== EXTRACT TO READ

February 12, 1998
DISTRICT OF COLUMBIA HOUSING FINANCE AGENCY, ET AL., APPELLANTS/CROSS-APPELLEES,
CHARLES L. HARPER, SR., ET AL., APPELLEES/CROSS-APPELLANTS.
APPEAL FROM SUPERIOR COURT, GREGORY MIZE, J.
Before Terry and Steadman, Associate Judges and Pryor, Senior
The opinion of the court was delivered by: Pryor, Senior Judge:
This dispute arose out of circumstances surrounding the lease of real property by appellees, a partnership consisting of Charles Harper and John Raye (the partnership), to appellant District of Columbia Housing Finance Agency (DCHFA). After the grant of partial summary judgment in favor of appellees on the issue of liability under the lease, and a subsequent assessment of damages, these appeals followed. DCHFA raises a variety of questions bearing on liability and the measure of damages. *fn1 Given our view of [707 A2d Page 54]
the case, we address DCHFA's primary claim that, because of genuine issues of material facts with respect to the validity of the lease, the trial judge erred in ruling, by summary judgment, that the lease was enforceable and that appellant was liable for breach of the agreement. We also review the trial court's ruling that appellant's motion to reconsider its summary judgment was untimely. Because we conclude that the trial judge erred with respect to the latter question, it is necessary that the case be remanded for further proceedings.

====
== DATA SEGMENT

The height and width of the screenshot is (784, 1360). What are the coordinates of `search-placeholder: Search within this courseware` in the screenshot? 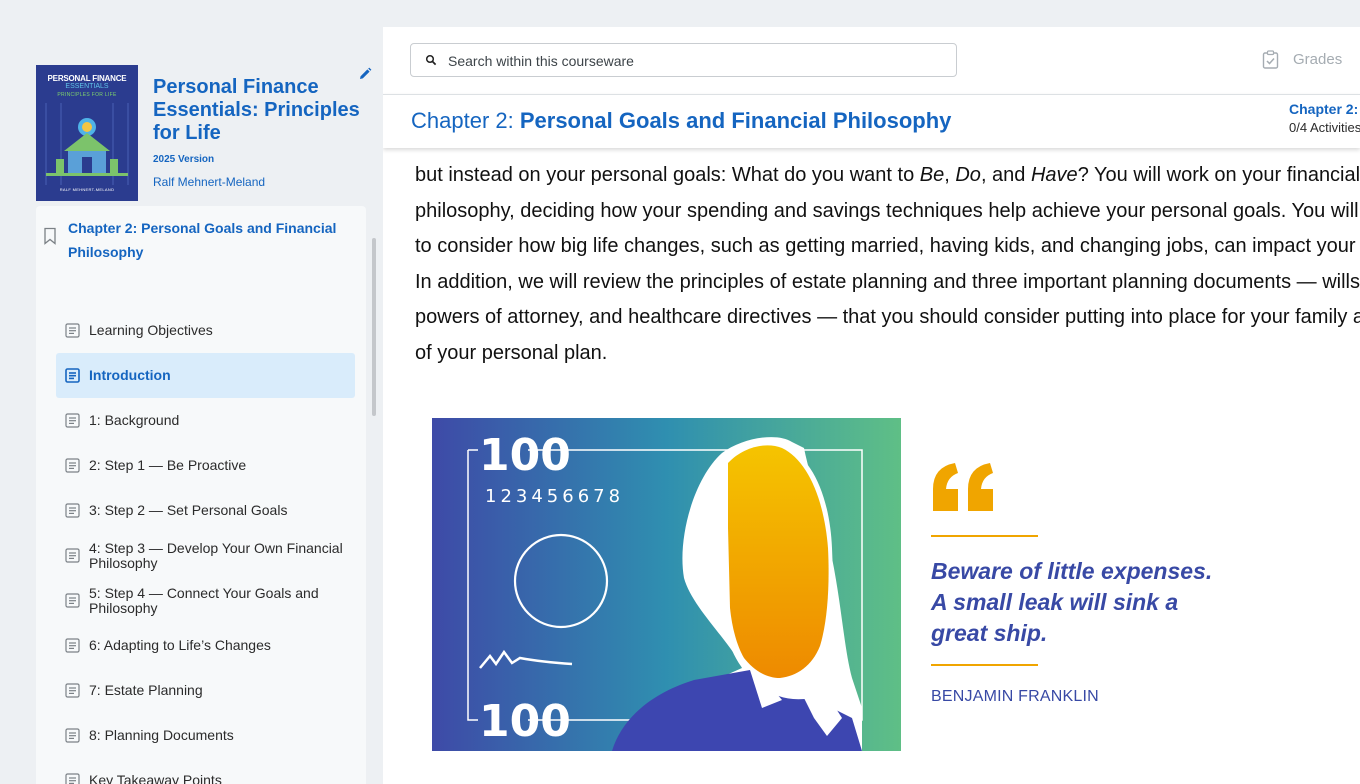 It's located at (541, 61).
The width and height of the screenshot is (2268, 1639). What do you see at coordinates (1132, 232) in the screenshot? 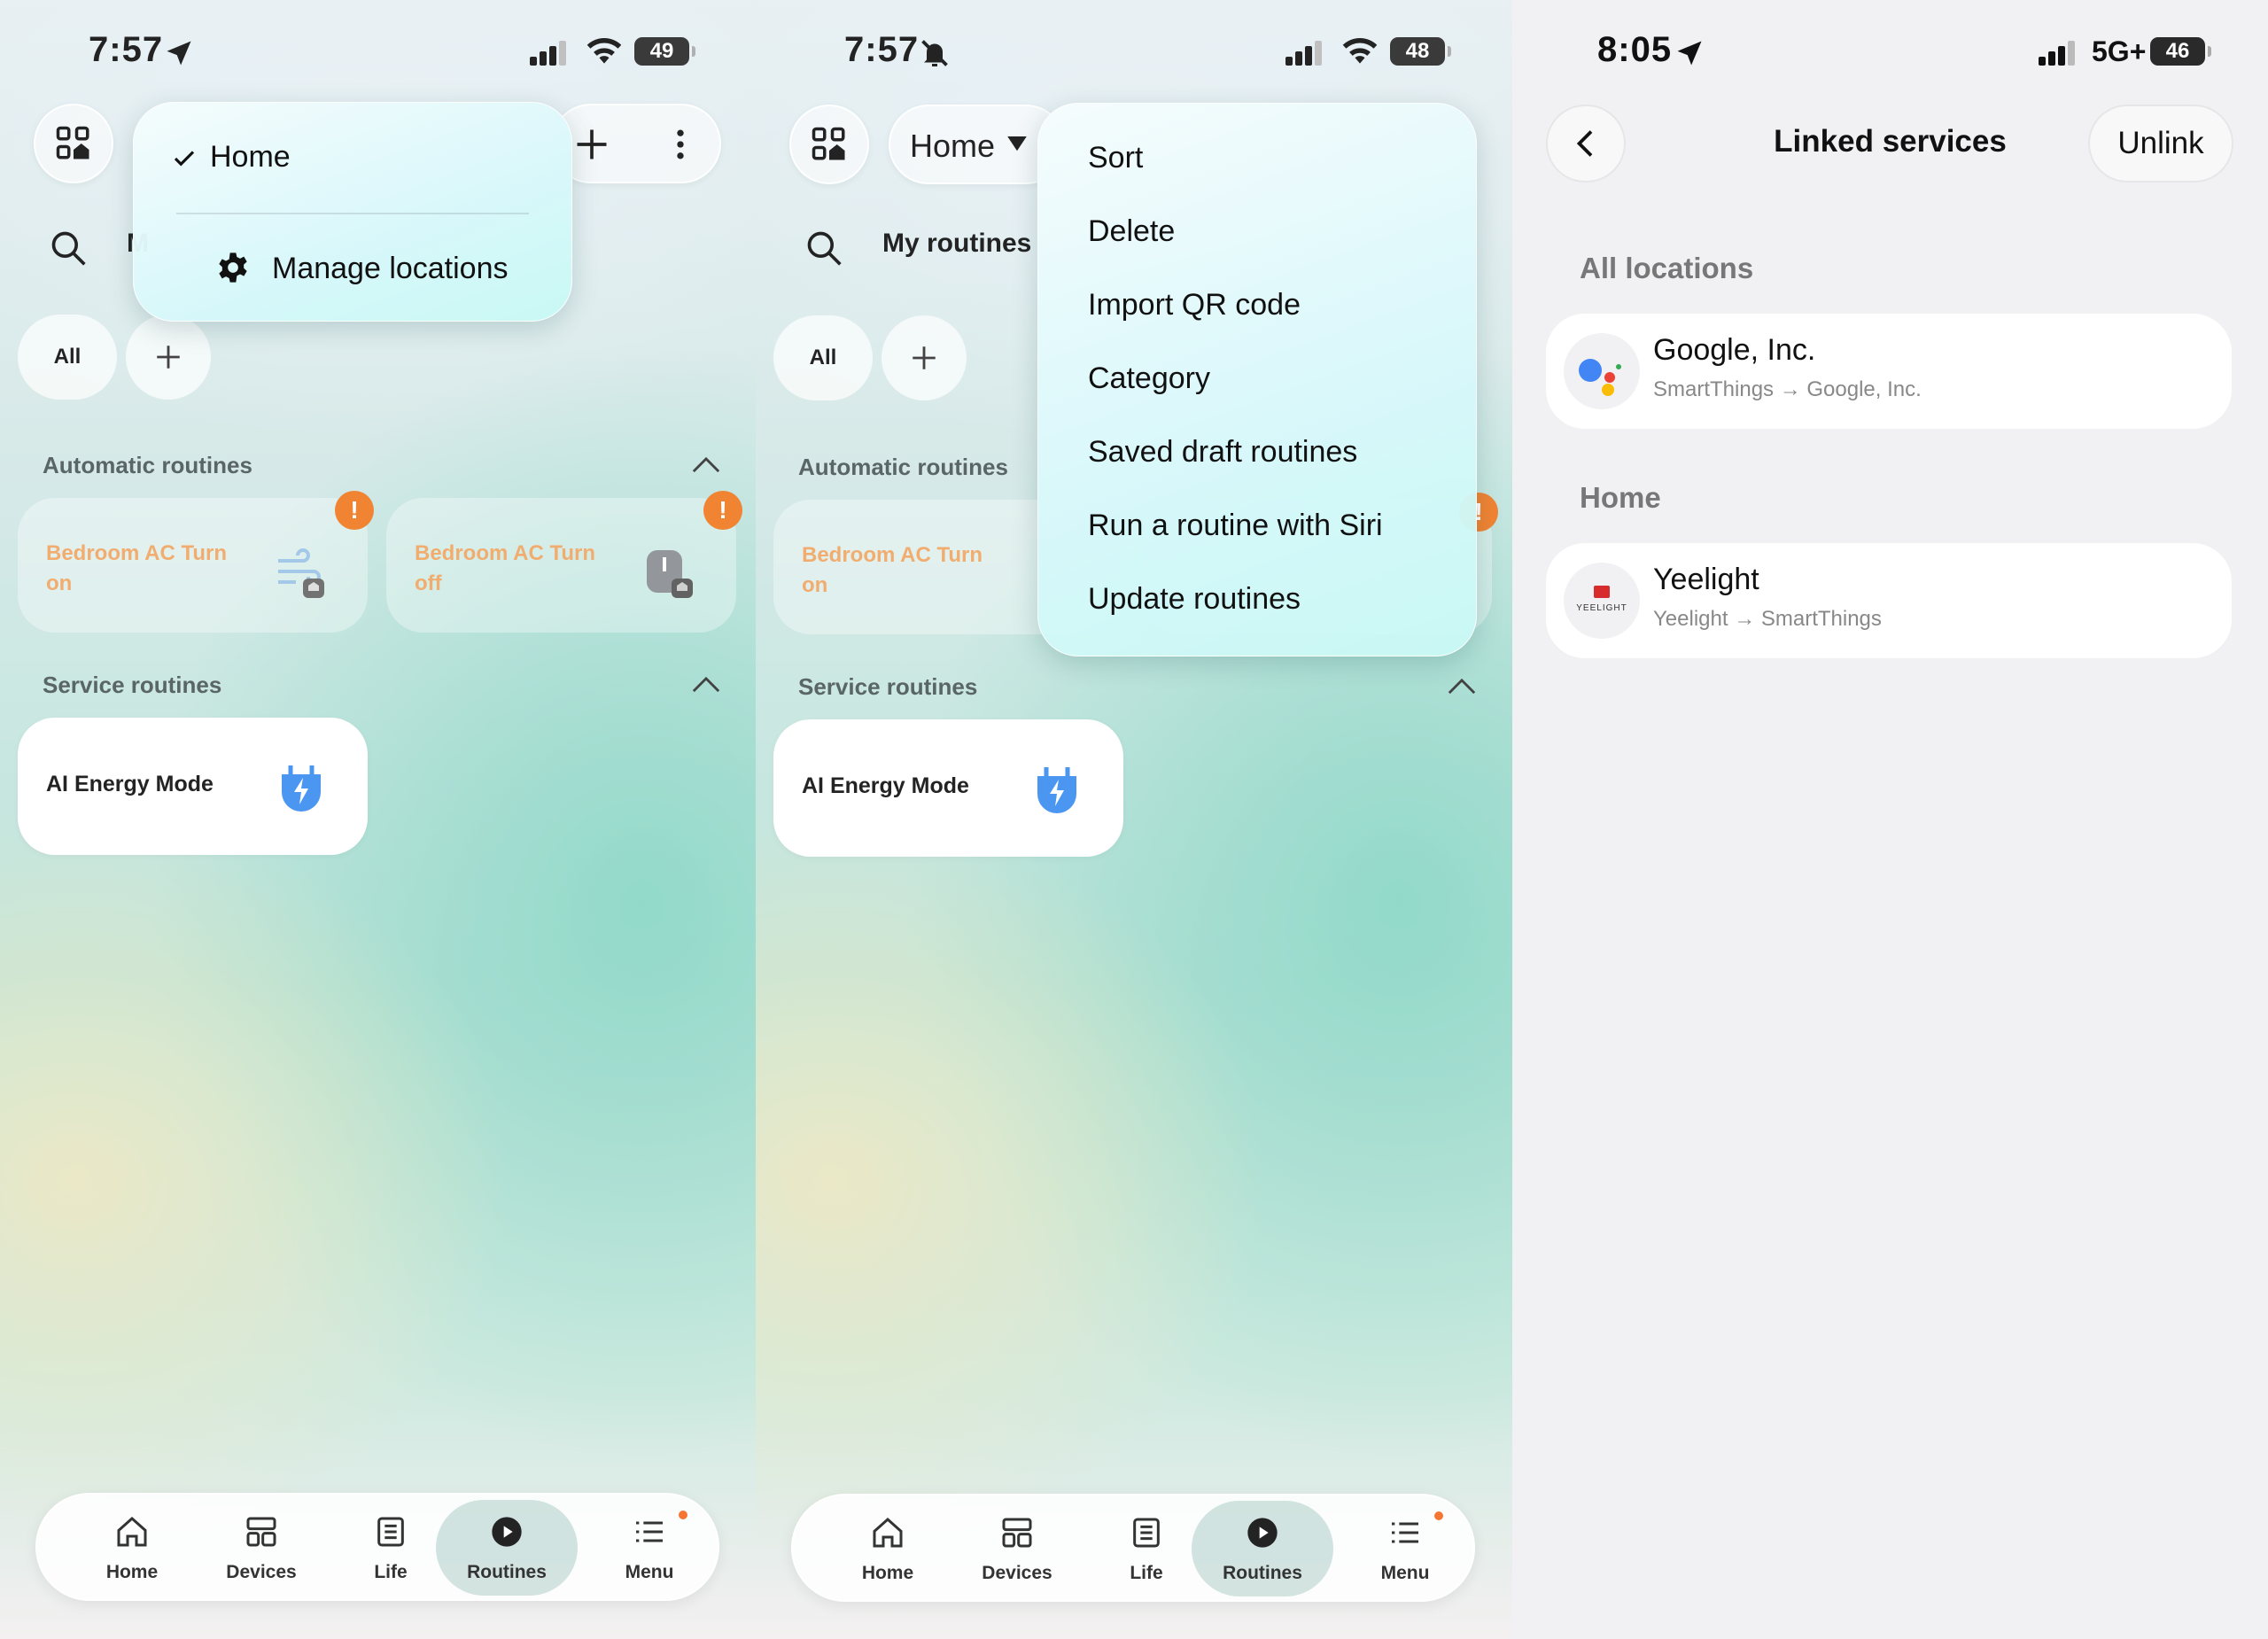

====

→ WHAT TO PRODUCE: In the court opinion above, which two people made up the partnership that leased the property?

→ RESPONSE FOR THIS EXERCISE: Charles Harper and John Raye.